# DATA ROWS
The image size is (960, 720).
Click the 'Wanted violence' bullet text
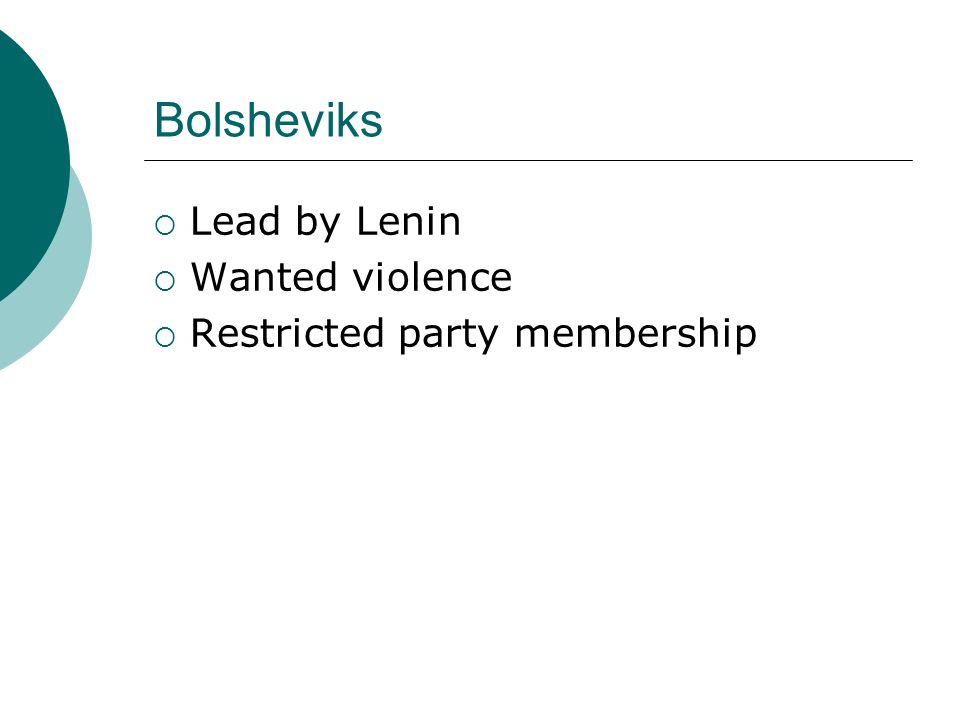(x=351, y=277)
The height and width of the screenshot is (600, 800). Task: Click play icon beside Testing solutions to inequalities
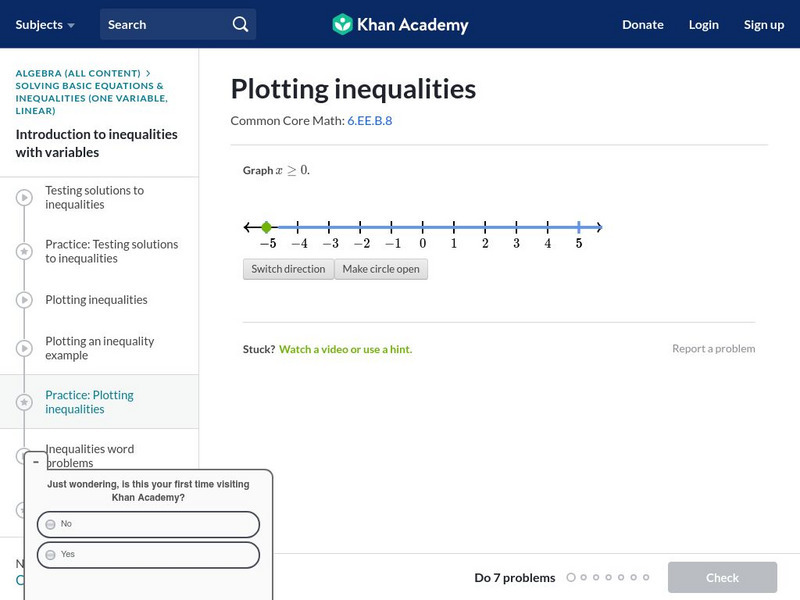point(24,198)
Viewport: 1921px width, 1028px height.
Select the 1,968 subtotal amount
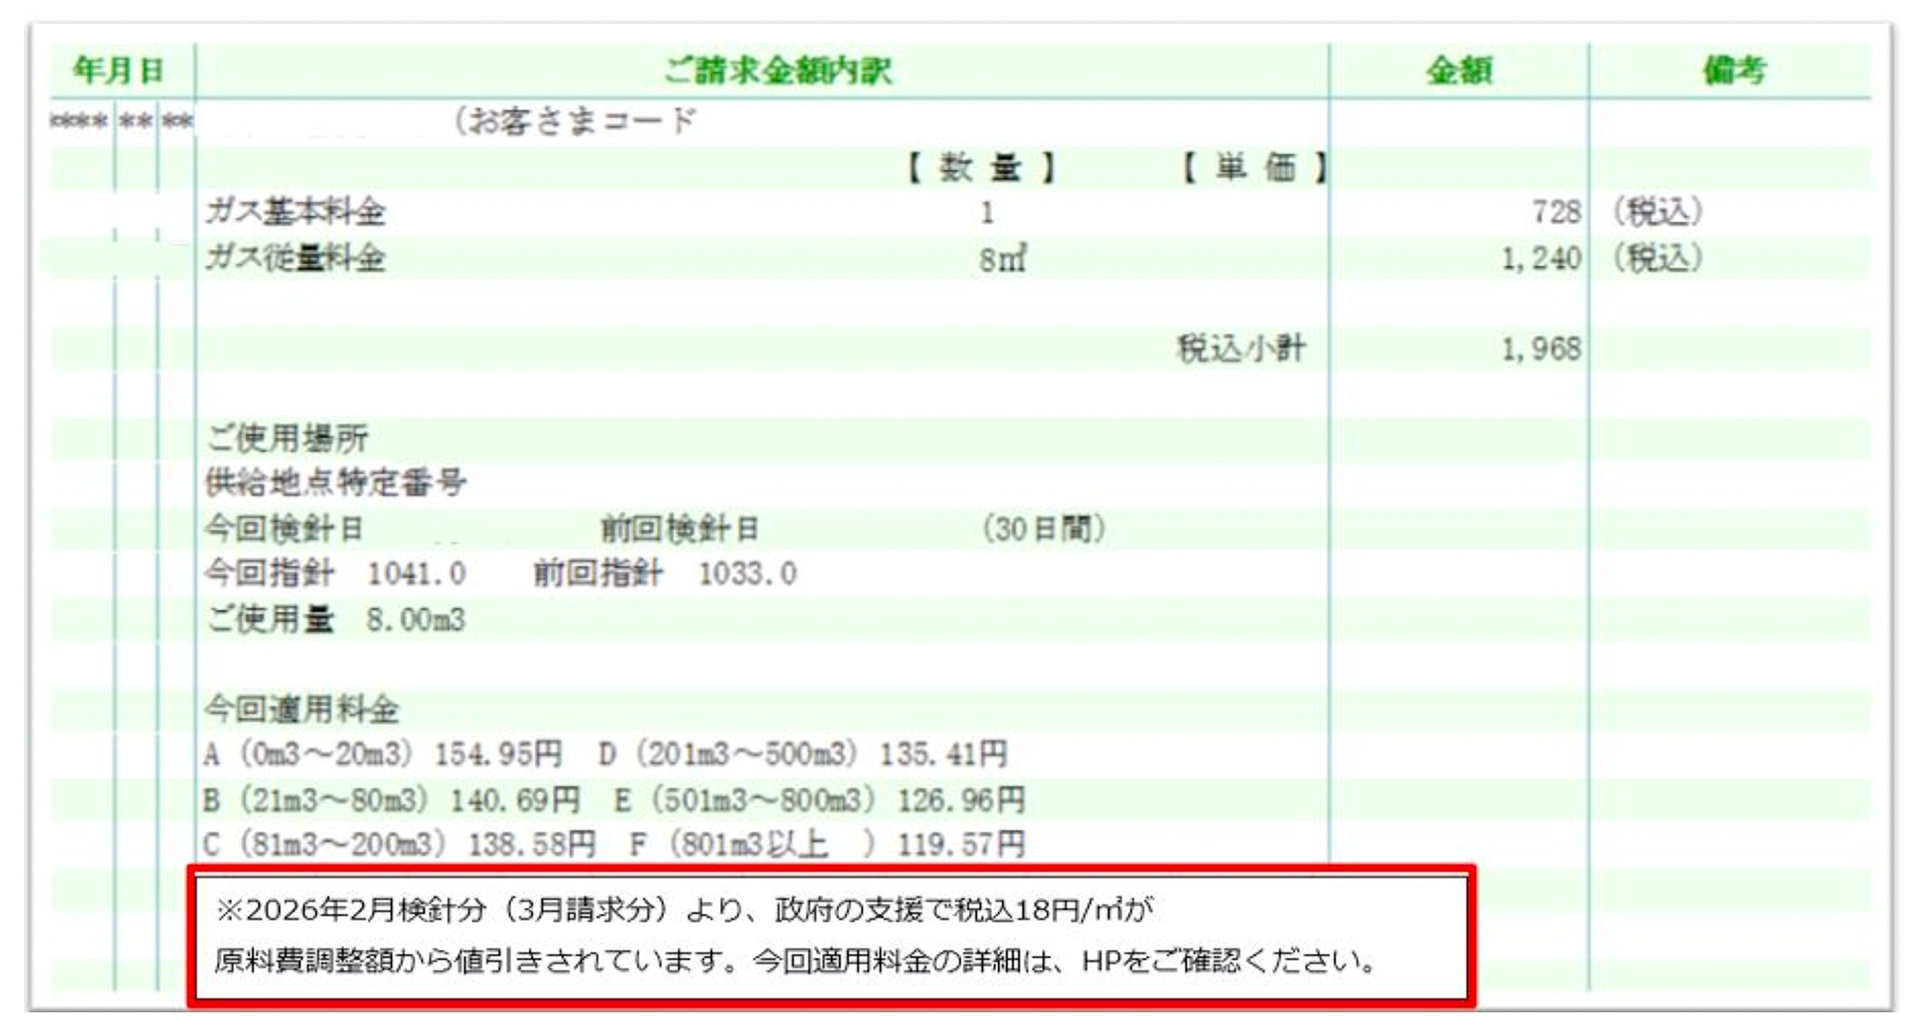pos(1540,349)
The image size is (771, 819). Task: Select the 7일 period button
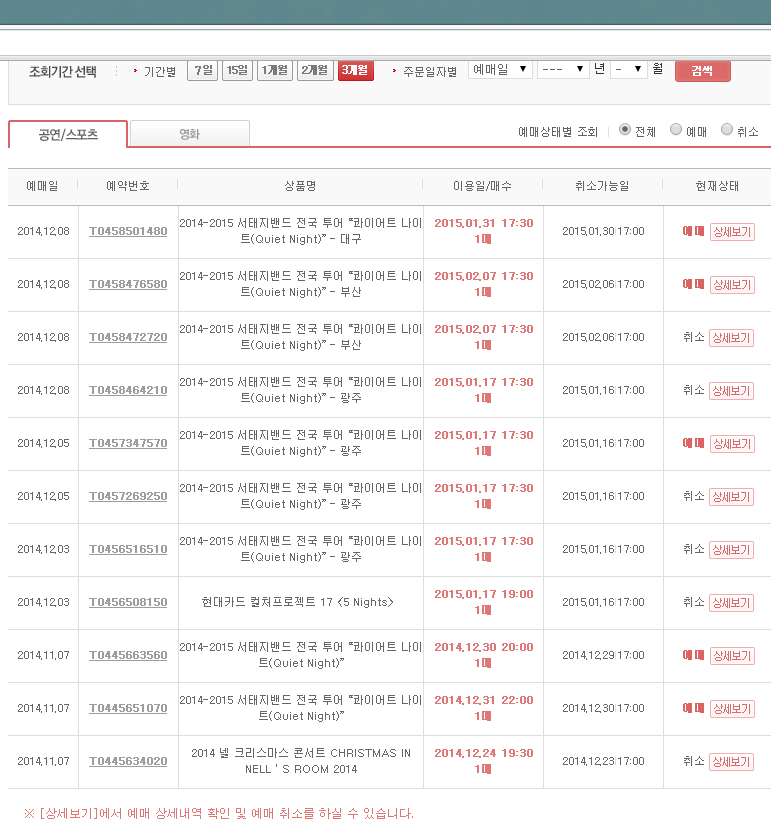(x=203, y=70)
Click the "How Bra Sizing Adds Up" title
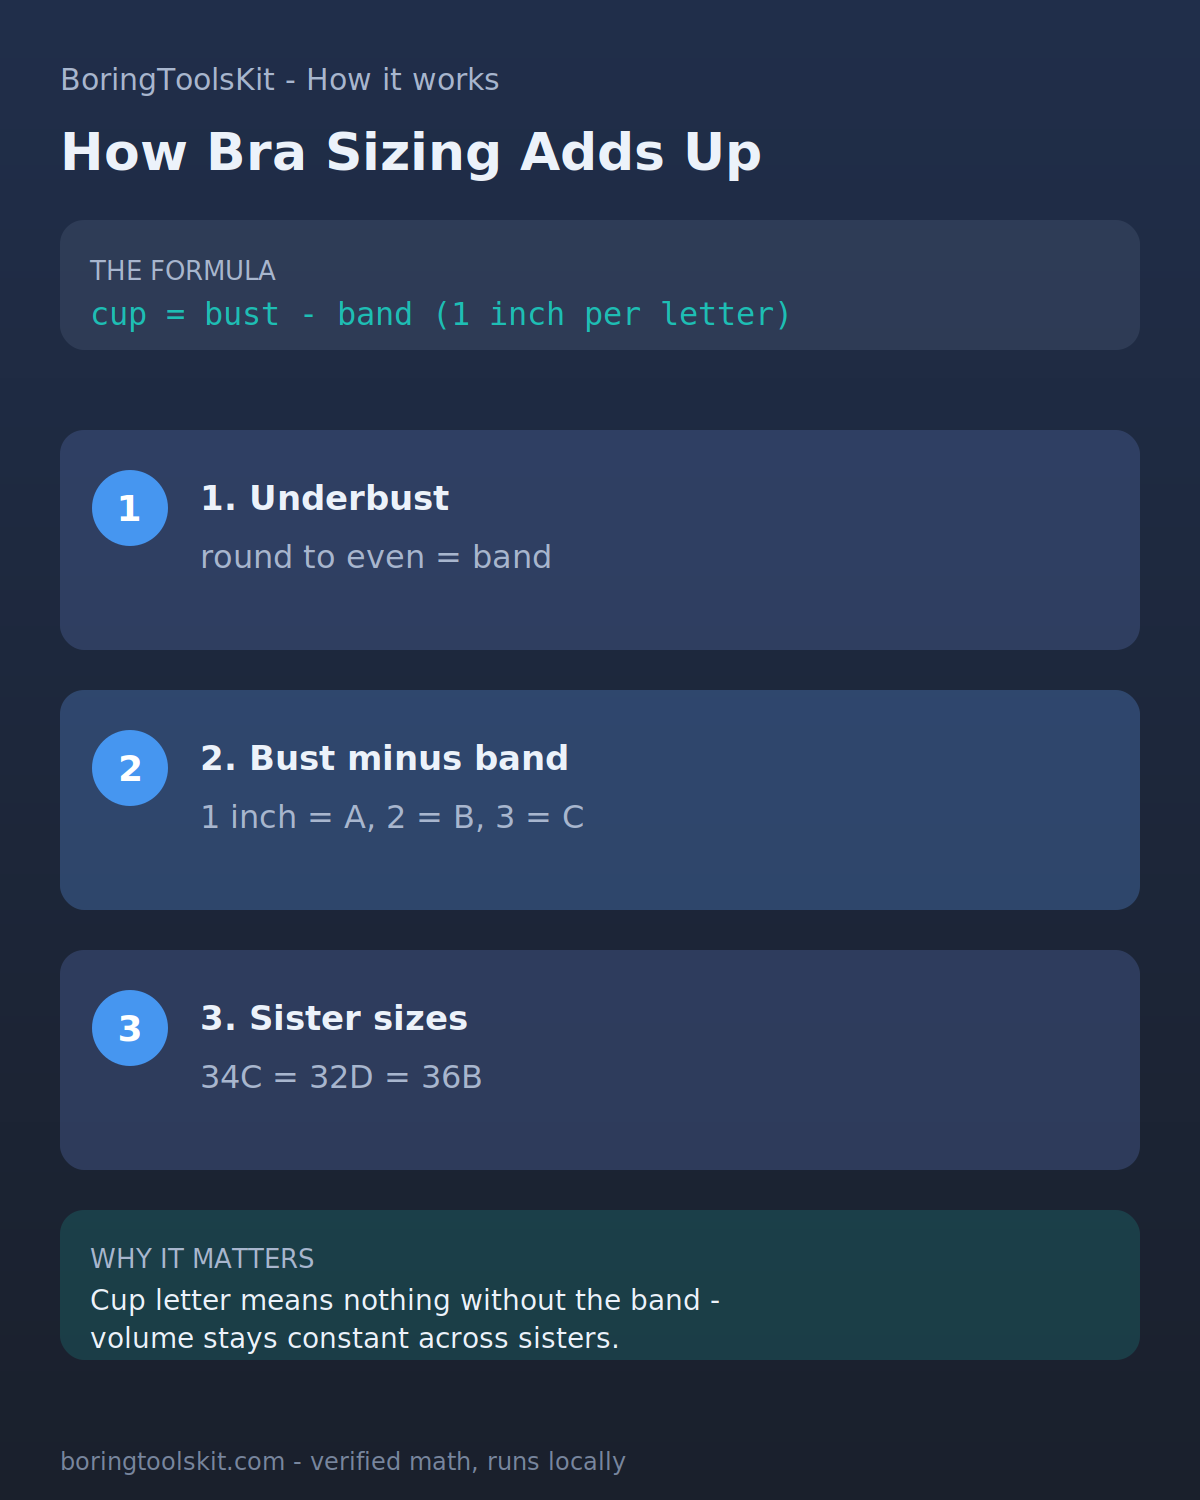This screenshot has height=1500, width=1200. [x=411, y=153]
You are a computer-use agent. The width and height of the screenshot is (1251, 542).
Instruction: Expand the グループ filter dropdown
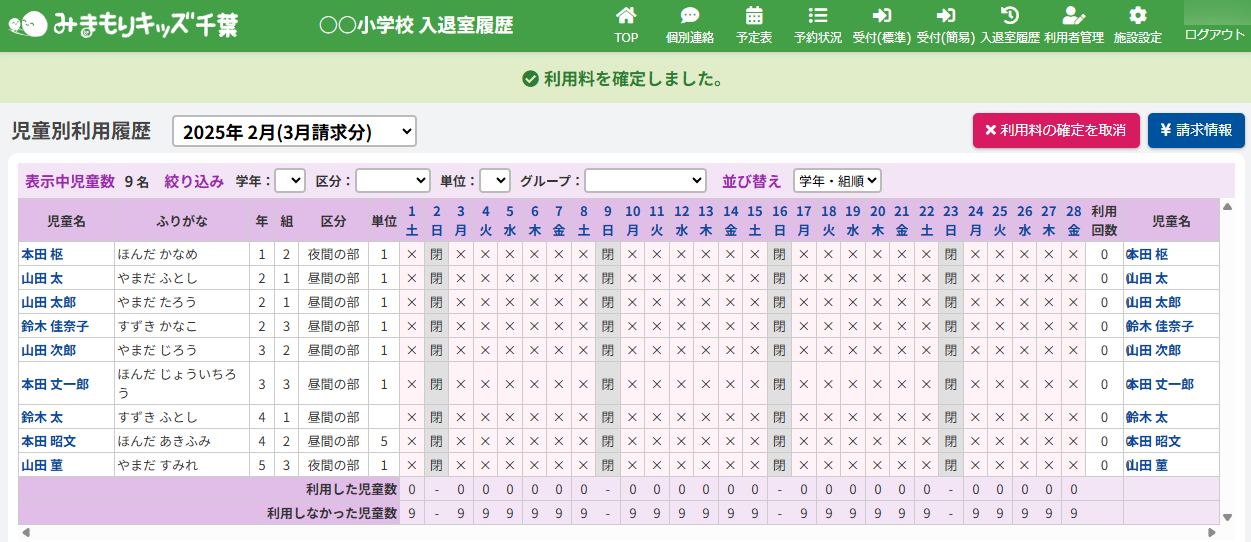[x=645, y=181]
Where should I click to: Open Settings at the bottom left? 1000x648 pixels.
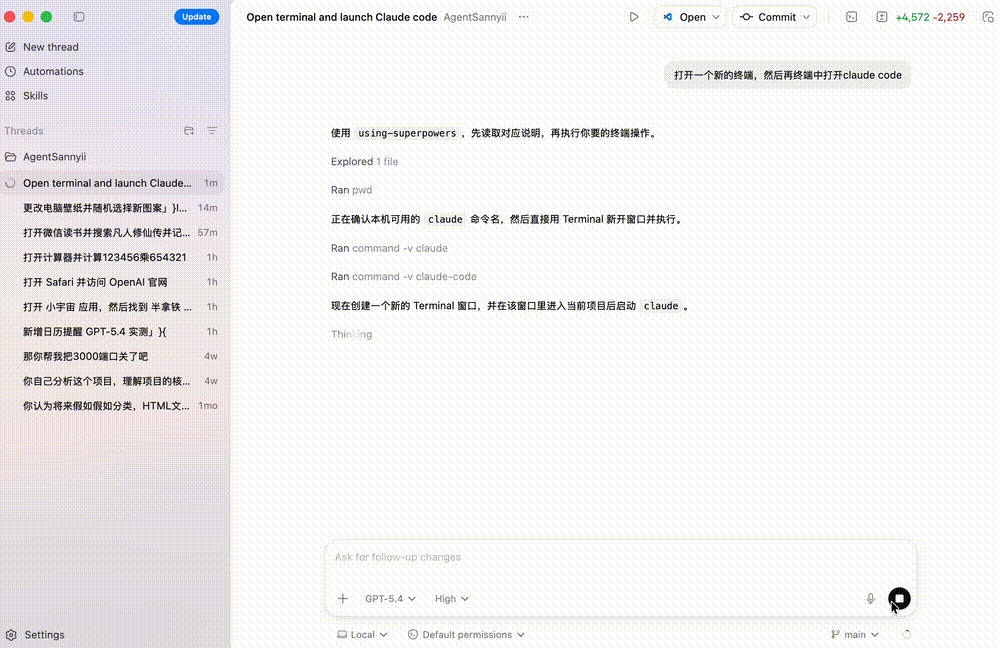pos(42,634)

# SET PROBLEM
Rewrite every row above, swapping "Select" for "Choose" and keeping everything else unchanged. Leave out the pictures.

# TASK OUTPUT
The image size is (960, 720).
Click the 'Wanted violence' bullet text
(x=351, y=277)
The height and width of the screenshot is (600, 800). Task: Click play icon beside Testing solutions to inequalities
point(24,198)
Viewport: 1921px width, 1028px height.
Choose the 1,968 subtotal amount
pos(1540,349)
The image size is (771, 819). Task: Choose the 7일 period button
(x=203, y=70)
Click the "How Bra Sizing Adds Up" title
This screenshot has height=1500, width=1200. [x=411, y=153]
You are a computer-use agent. The width and height of the screenshot is (1251, 542).
Instruction: Expand the グループ filter dropdown
[x=645, y=181]
Where should I click to: Open Settings at the bottom left? 1000x648 pixels.
pos(42,634)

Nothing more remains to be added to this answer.